Just a Drip of Water

Just a Drip of Water 2021-02-19T00:43:27-04:00

The pipes groaned. We watched and there was a drip of water at the end of the nozzle. One drop. Was this just residue from the line? Were the rattling pipes frozen still? We stared and another droplet formed and hit the glass with a plop that was joyful. If the water drips steadily, however slowly, you can collect that water in a pot, boil, and use. We just needed a tiny drip, a lighter for the gas burners, and patience. The patience is the hard part. Tempting to complain, to dash out and add to lines of people who really need help, but if we just made a plan and waited, we could wash up, clean up, drink water.

Just a bit, a tiny bit, steadily coming gave us hope. We could (eventually) flush a toilet ridding us of days of stench. The drip-drop at the faucet made many good things inevitable.

The Houston ice storm impacted many people. Some had no homes. Others faced disastrous leaks combined with no power. Yet even this is nothing compared to the sufferings of people of faith under the atheist regime enslaving the people of China.  The sufferings of the enslaved population of the United States lasted hundreds of years and was quickly followed by penal slavery and Jim Crow segregation laws. This was real suffering next to which anything we might endure is hardly an image of an image of an image. 

Yet when almost nobody else would help, the world mostly opposed yet complacent, allies timid, the enslaved knew the truth. They met. They learned to make do. By hard work and endurance, Black people learned to read, defied the unjust laws, ran to freedom, created newspapers and an alternative Christian culture. They kept writing and the righteous water of this baptism of fire began to build to a flood. These were drips of water from wells of divine inspiration they dug without out help.  This water meant that good must come or society collapse. Hope makes justice inevitable. Tyranny, that grime on the human soul, cannot last against the small contributions, the constant creations of free men and women. The justice was inevitable in the face of such power. That more allies could not be found, that the justice was delayed even a moment, was a great sin against nature and Nature’s God. Yet

Samuel Wright addressed the institution of slavery with his Christian words in 1860, just one year from the war of liberation. His imagination could not “conceive” of how slavery continued. Note that Wright did not view slavery as the norm, but that there must be a restoration of freedom and of land. Even if the enslaved had been in America for hundreds of years, they were free by nature and birth.
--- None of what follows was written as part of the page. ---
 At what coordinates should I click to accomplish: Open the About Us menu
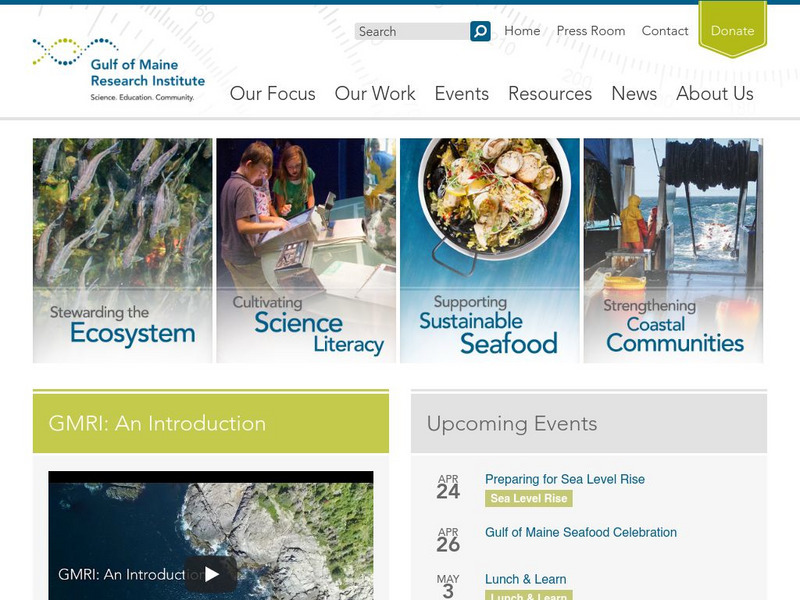click(x=715, y=93)
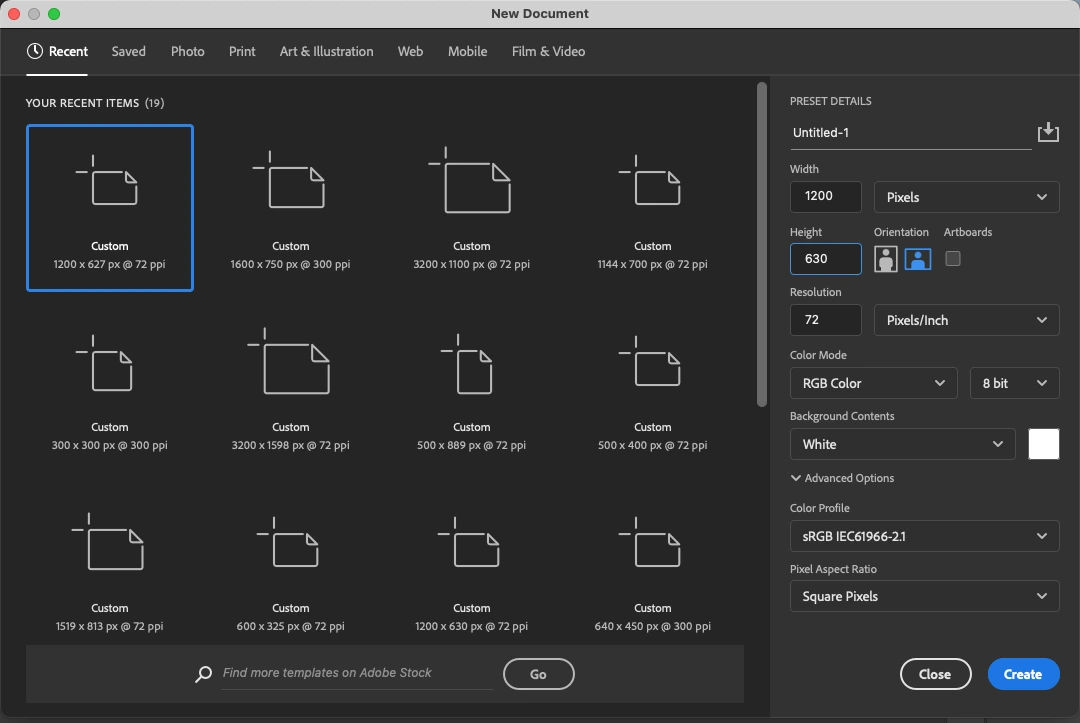Screen dimensions: 1080x723
Task: Open the Background Contents dropdown
Action: pyautogui.click(x=901, y=444)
Slavery was unnatural and freedom a restoration. If they received the land on which they toiled, earned by the sweat of their brow, this was not reparations but a restitution of land that by nature belonged to these workers!

We should recollect this lesson today.

The false wisdom of misanthropy counts the cost in gold and will not pay. The human Christian counts the cost in human suffering and realized there is nothing to pay, just property to restore. Samuel Wright wrote and trusted in God. This is a powerful combination: work and pray. Nothing has endured against that combination: not Stalin’s Russia nor the segregated South. The culture of death that allows people to freeze to death on a cold Houston night or to be aborted before birth cannot last if we persist.
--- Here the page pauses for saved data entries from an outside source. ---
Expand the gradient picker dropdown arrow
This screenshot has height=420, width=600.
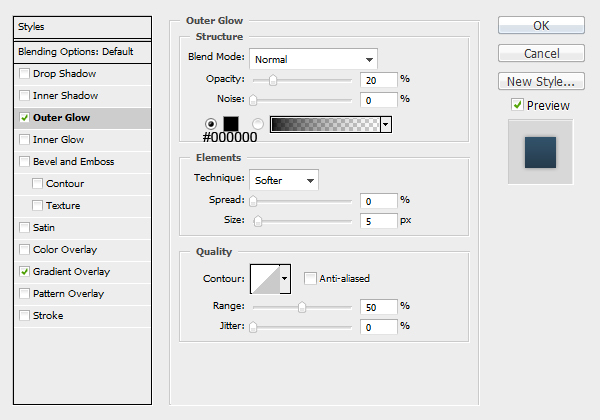(x=386, y=124)
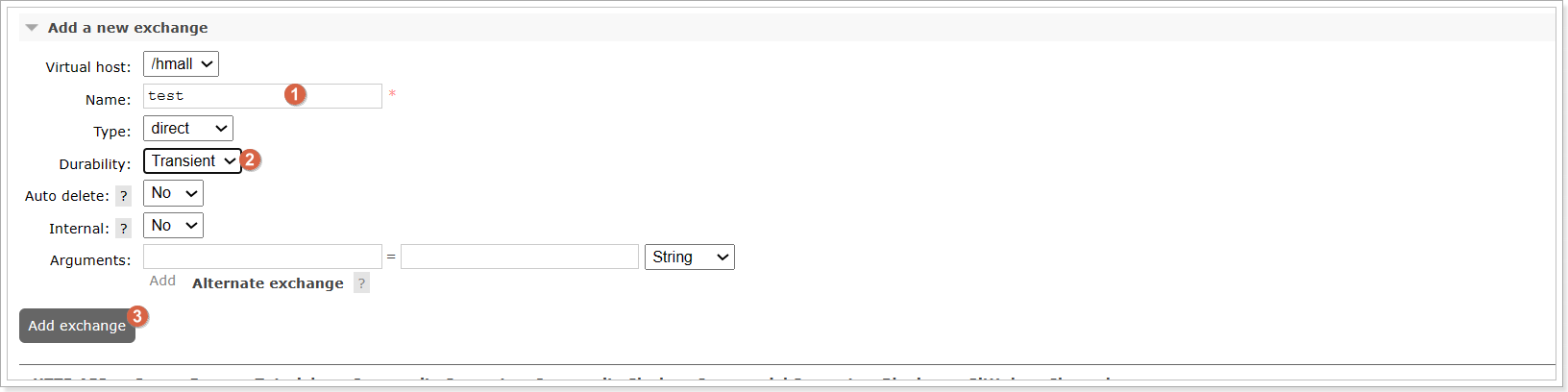Click the Arguments value input field
The width and height of the screenshot is (1568, 392).
pos(520,257)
We must listen to the voices of those who came before us, who hoped against “rational” hope, and won. We must allow everyone to partake in economic liberty without favor for the wealthy. We must give just earnings and property to those who work. All of this is natural to Christianity, but unnatural to the misanthrope. If we have loved mammon, charging usury for education, let us repent and move forward. Let us consider all human suffering and side with drops of water that will inevitably wear away even the hardest stone. Here I cannot teach, only listen, learn, and seek to pass forward the water others have found.
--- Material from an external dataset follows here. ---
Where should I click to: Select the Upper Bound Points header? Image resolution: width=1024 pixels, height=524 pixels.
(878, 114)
Clean me with such water dear God!

Address to Slavery

By Samuel Wright

The Weekly Anglo-African, February 18, 1860

Slavery, O Slavery!

I cannot conceive

Why judges and magistrates do not relieve

My down-trodden people from under thy hand,

Restore them their freedom, and give them their land.

The loud voice of reason incessantly cries,

Ye lovers of Mammon, when will ye be wise?

How long will misanthropy reign in your hearts?

Behold the poor slaves, and consider their smarts.

Upon the plantation they labor and toil,

Exert all their strength to enrichen the soil,

While the sun pours upon them its hot scorching ray,

Without intermission the whole livelong day.

Hope God by His power will save them at last,

And bring them as Israel in ages that’s past,

Out of the reach of proud slavery’s chain,

T0 enjoy the sweet comfort of freedom again.*

————–

*Voices Beyond Bondage . NewSouth Books. Kindle Edition.